Sortant de son break anglais rouge, le compagnon de la femme avec laquelle nous avons échangé des mails avant notre arrivée est coiffé d’une crête jaune et chaussé de rangers abîmées. Ses bras dévoilent de nombreux tatouages. Une fois parvenues à la ferme, nous rencontrons leurs enfants, un garçon et une fille âgés respectivement de sept et cinq ans. La mère, dreadlocks rouges et visage orné de piercings, nous indique la caravane qui nous servira de chambre durant notre séjour: cette dernière est surnommée Zebra, à cause des rayures peintes sur le dessus.
© Chloé Maynard pour Cheek Magazine
Nous apprenons que ce couple de punks allemands s’est exilé au Portugal pour construire un endroit qui n’appartient qu’à lui et vivre selon ses propres règles. Cet immense terrain leur est loué en échange de leur production: pain, oeufs, fromages de chèvre et légumes. Animés par l’envie de mener une vie autogérée et de se tenir éloignés de la ville, ces deux-là rejettent la société de consommation. Six ans qu’ils habitent ici: ils y ont construit, de leurs propres mains, leur maison mais aussi des aires de jeux en bois pour les enfants, des toilettes sèches et un four à pain. Autour de ces lieux centraux se trouvent deux maisons supplémentaires -l’une est d’ailleurs vouée à la location-, une poignée de caravanes, un poulailler, des cochons, quelques lapins et des cochons d’Inde. Quant au potager, il est situé dans la vallée un peu plus loin.
© Chloé Maynard pour Cheek Magazine
Notre caravane ne possède ni eau, ni électricité. À l’intérieur, les habits laissés à l’abandon, ainsi que les draps poussiéreux, pourraient laisser croire à une désertion soudaine. Durant cette première semaine, nous avons appris à connaître les autres woofers -quatre Allemands, un Norvégien, un Danois, une Hollandaise et une Australienne- qui font, pour la plupart d’entre eux, du woofing pour la première fois. Leur objectif? Découvrir un nouveau mode de vie et au passage, fuir leur quotidien. Nous qui espérions apprendre des rudiments de portugais, nous parlons ici plutôt anglais.

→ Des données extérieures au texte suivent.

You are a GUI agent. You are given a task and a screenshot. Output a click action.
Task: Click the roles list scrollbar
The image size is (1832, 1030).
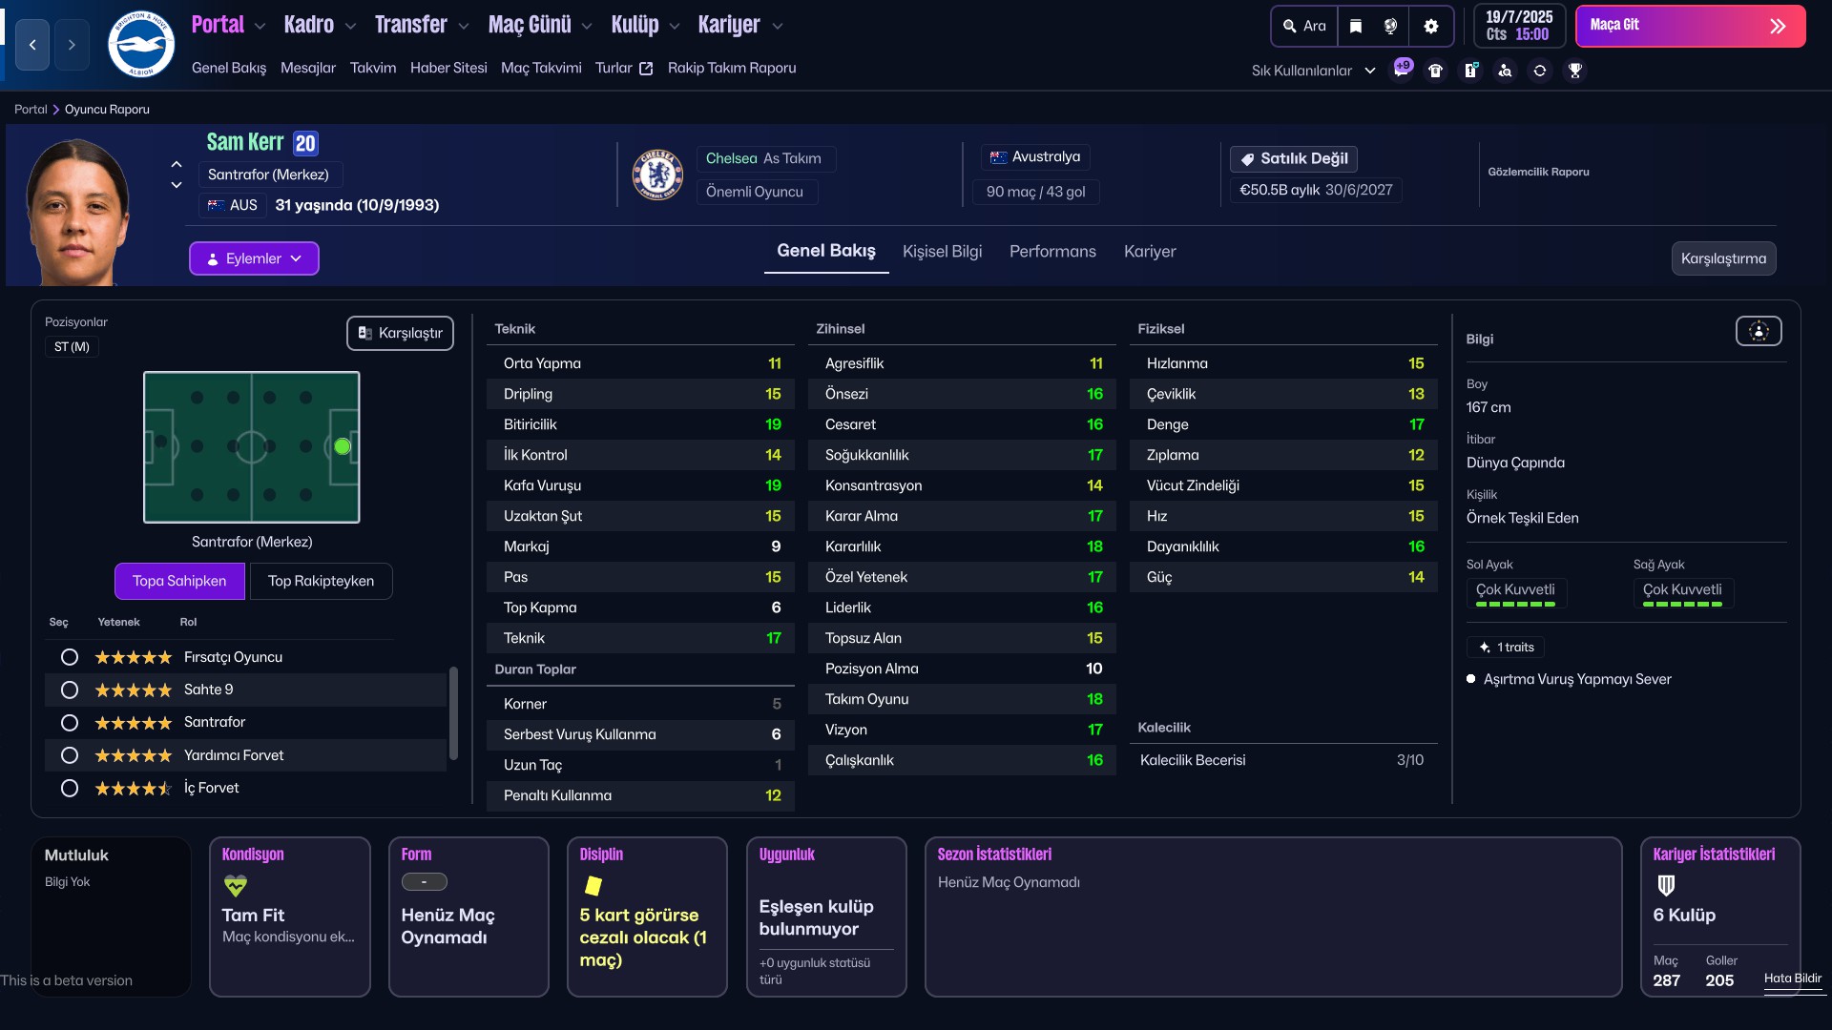pyautogui.click(x=453, y=712)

© Chloé Maynard pour Cheek Magazine
En une semaine, nous nous sommes essayées à tous les “jobs”. Réveillées vers sept heures, nous enfilons un jogging ou un legging un peu terreux et nous allons préparer le petit déjeuner qui nous permettra de tenir jusqu’à midi. Et ça, qu’il vente ou qu’il fasse 30 degrés. Quand nous restons à la propriété, nous devons, en vrac, faire la vaisselle, préparer le déjeuner pour la communauté, nettoyer la maison ou encore aller chercher du bois dans la forêt afin d’alimenter la cuisinière. Quand nous descendons au jardin, nous nous occupons des plantations ou bien nous escortons les “goals” tout au long de la journée. Après la première traite de la journée, ces petites chèvres doivent se dégourdir les pattes et se remplir la panse.
© Chloé Maynard pour Cheek Magazine
Les journées de travail s’achèvent aux alentours de 16 heures, avec parfois la traite des chèvres. À partir de ce moment-là, nous sommes libres de siester, de prendre une douche ou de faire un brin de toilette pour les plus téméraires -la seule douche étant extérieure et chauffée par le soleil. Ceux qui ont encore de l’énergie peuvent aller profiter de la terrasse (et du WiFi quand il fonctionne) du restaurant, le seul commerce du village le plus proche de la ferme, qui se situe à une vingtaine de minutes à pied. À 19 heures, nous partageons un dîner avec les autres woofers, avant de se répartir les tâches pour le lendemain, une bière à la main.
“En promenant les chèvres, Chloé s’est fait piquer par une abeille au visage et a constaté qu’elle était allergique quand sa joue a triplé de volume.”
Sales et fatiguées, voilà comment nous achevons cette première semaine. Notre première douche, nous l’avons prise quatre jours après notre arrivée: nos ongles sont noirs, nos cheveux gras, et de nombreuses piqûres et égratignures recouvrent nos corps. En promenant les chèvres, Chloé s’est fait piquer par une abeille au visage et a constaté qu’elle était allergique quand sa joue a triplé de volume.
© Chloé Maynard pour Cheek Magazine
Côté hygiène, alimentation et relations avec le monde extérieur, nos habitudes ont été bouleversées. Nous nous en sommes vite accommodées. Bref, ce changement radical est éprouvant mais enrichissant. Et pour le moment, la ville ne nous manque pas encore.